A Winter’s Soup

.

As an avid vegetable gardener I have often kept a root cellar, or something similar, for storing harvested produce. In one house it was literally a hand dug portion of the basements exposed to tree roots and in another a field-stone basement. Putting food by just seems like a natural progression for those of us who celebrate life with soil between our hands.

At one time I lived in an old farm house on a double lot. My vegetable patch wasn’t very big, although it sure felt like twenty acres come harvest time. Many of my homegrown root vegetables—potatoes, carrots, parsnips, garlic and onions—would be set for storage in a cool dark corner of the basement.

In this farm house, I’d head down the back kitchen stairs into the Michigan basement—hand dug, dirt floor, fieldstone walls—and from inside the cellar, unlock the bulk-head doors over the cement steps that lead outside. I could then carry into the basement directly from the gardens bins and bags of barely cleaned root vegetables for storage.

A lot of these old fieldstone basements were formed with a ledge about four feet up. I’m not sure why, but thank the Good Lord for a perfect place to set the produce. The overhead beams were old and as hard as the stones, so twine was threaded between them and the up-stairs floor-boards to hang the garlic and onions; the herbs went into the attic. Once everything was hauled into place, the mouse traps would be set. Michigan basements are known for harboring the neighborhood mouse population.

There was also a fair amount of tomato canning that took place. That is until I got the upright freezer and stopped the boiling-pots-in-August insanity. I never made sauces with the tomatoes after that, preferring to freezer-pack them fresh and often unpeeled. When they thawed out, the skins just slipped off and the added flavor from them was worth the mess.

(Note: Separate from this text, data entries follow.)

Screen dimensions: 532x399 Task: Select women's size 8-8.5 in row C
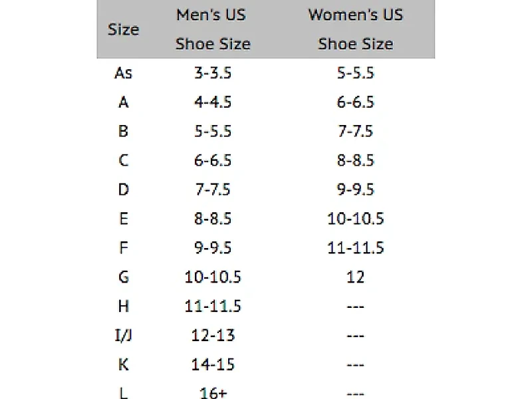tap(355, 160)
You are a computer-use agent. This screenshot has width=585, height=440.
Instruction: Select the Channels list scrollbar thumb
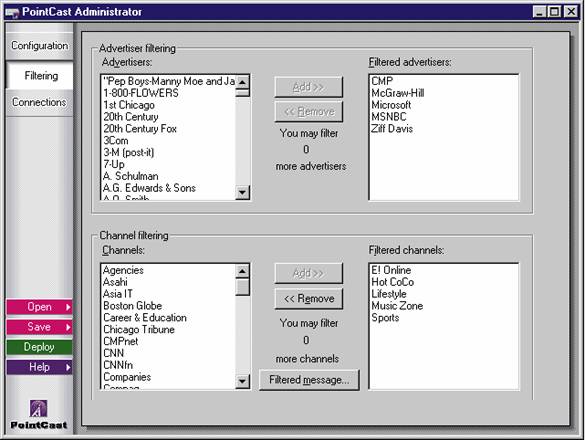click(243, 287)
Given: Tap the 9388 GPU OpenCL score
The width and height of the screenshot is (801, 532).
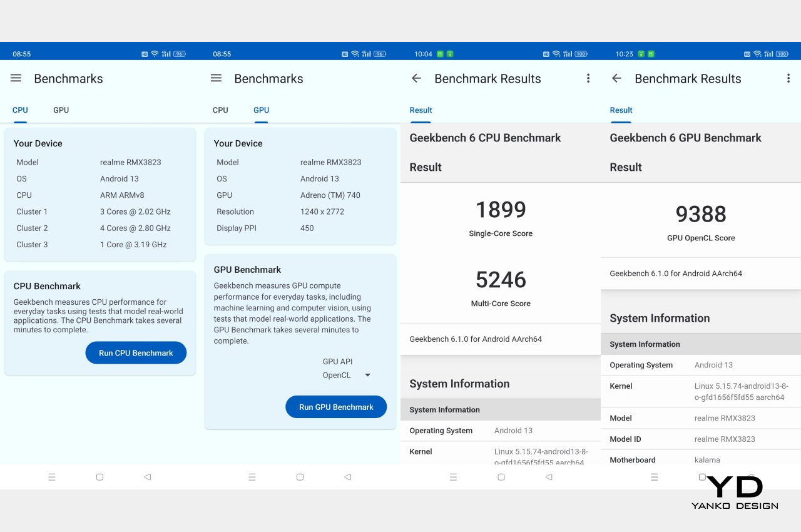Looking at the screenshot, I should 701,215.
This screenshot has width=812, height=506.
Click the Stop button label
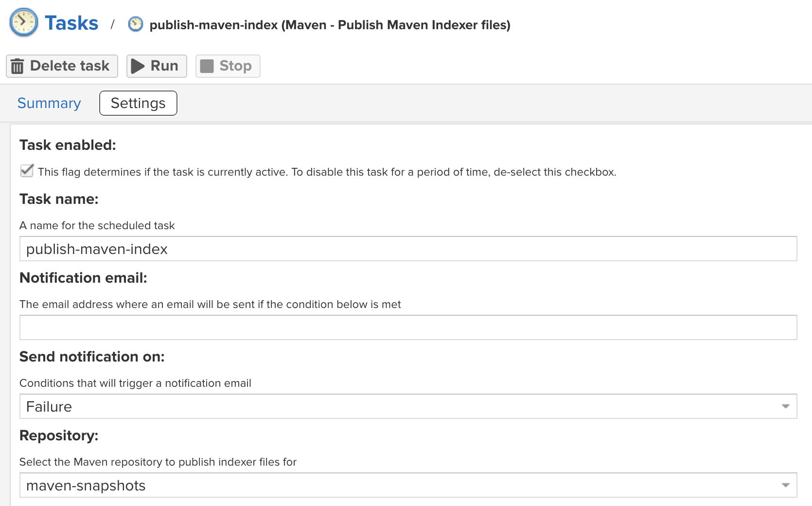tap(235, 66)
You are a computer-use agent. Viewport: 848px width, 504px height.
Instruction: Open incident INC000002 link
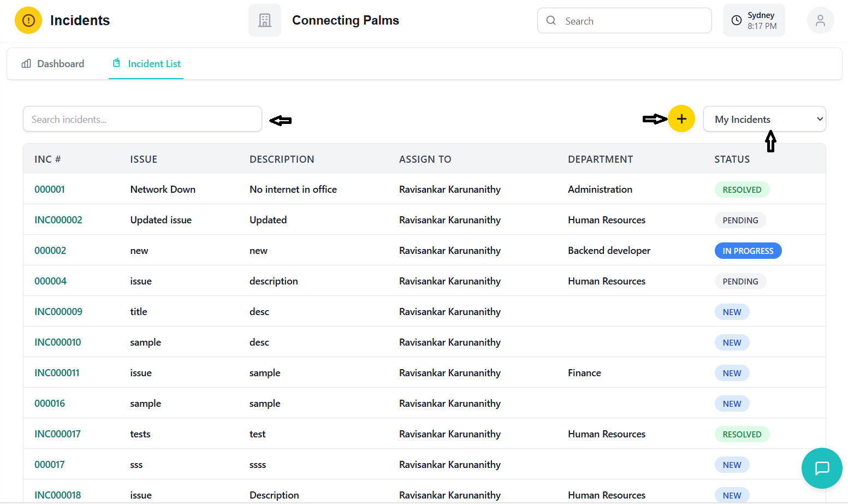(x=58, y=220)
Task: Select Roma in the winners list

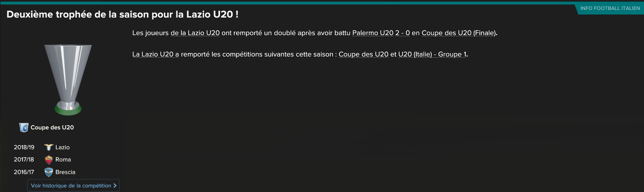Action: (x=63, y=160)
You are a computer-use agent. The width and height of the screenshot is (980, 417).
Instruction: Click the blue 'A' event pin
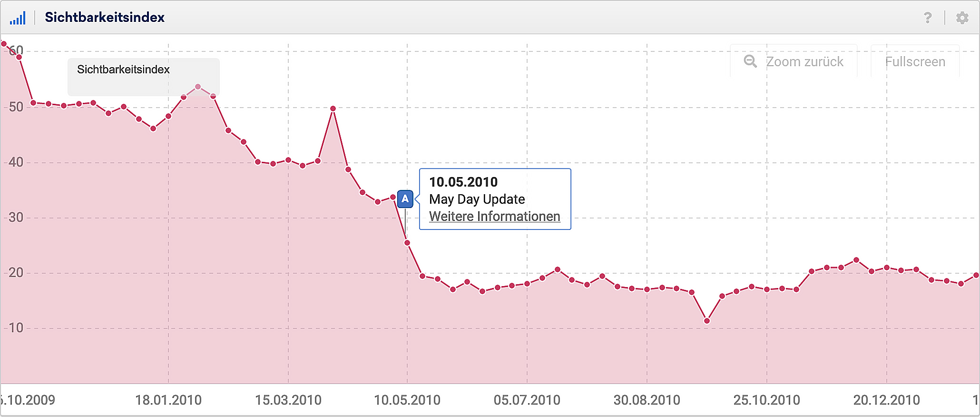[405, 199]
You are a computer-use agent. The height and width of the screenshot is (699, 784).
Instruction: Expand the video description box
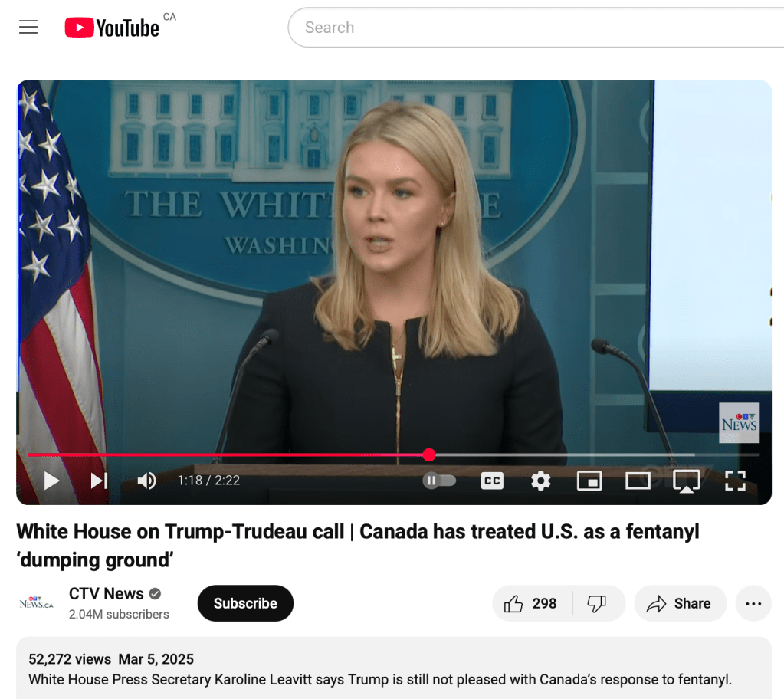tap(394, 668)
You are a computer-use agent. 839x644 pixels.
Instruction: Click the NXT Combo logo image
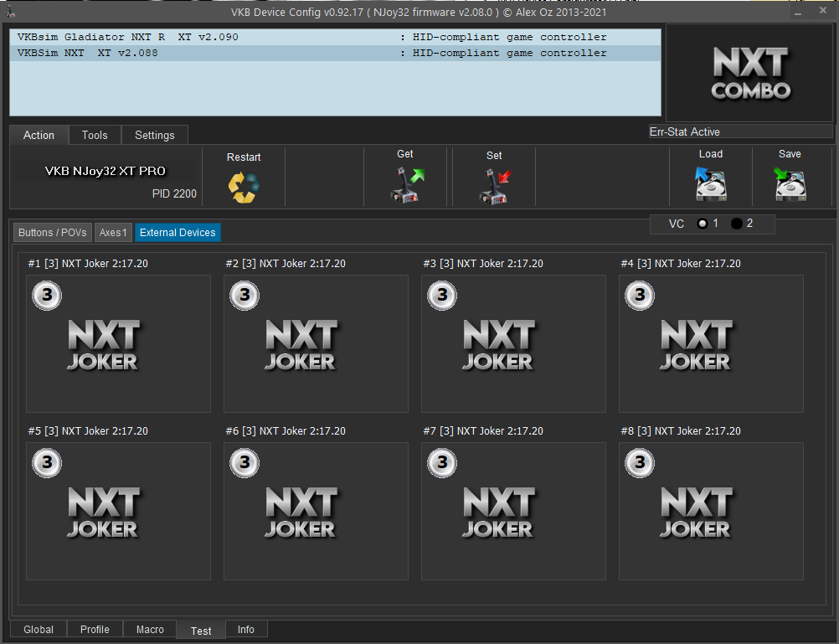[750, 74]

Feeling a bit out of sorts as the dark days of winter wore on, I would often look through cookbooks and old magazines for meal options. The publications from the Christmas season always showed fancy foods and fabulous families, neither of which were part of my world. The days were dark, and I was feeling much like the produce in the basement waiting for purposefulness.

I needed to do something, I needed to share. I had no idea who would be the recipient of the food I was fixing to cook, but I knew the Holy Spirit would make a suggestion.

I had a fair amount of pot roast left from the previous night’s dinner. To this day, I still haven’t figured out how to make a small roast! I decided that this would be the protein I needed in a soup. I grabbed a stock pot from under the sink and headed to the basement with my old black lab slowly following me down the steep stairs.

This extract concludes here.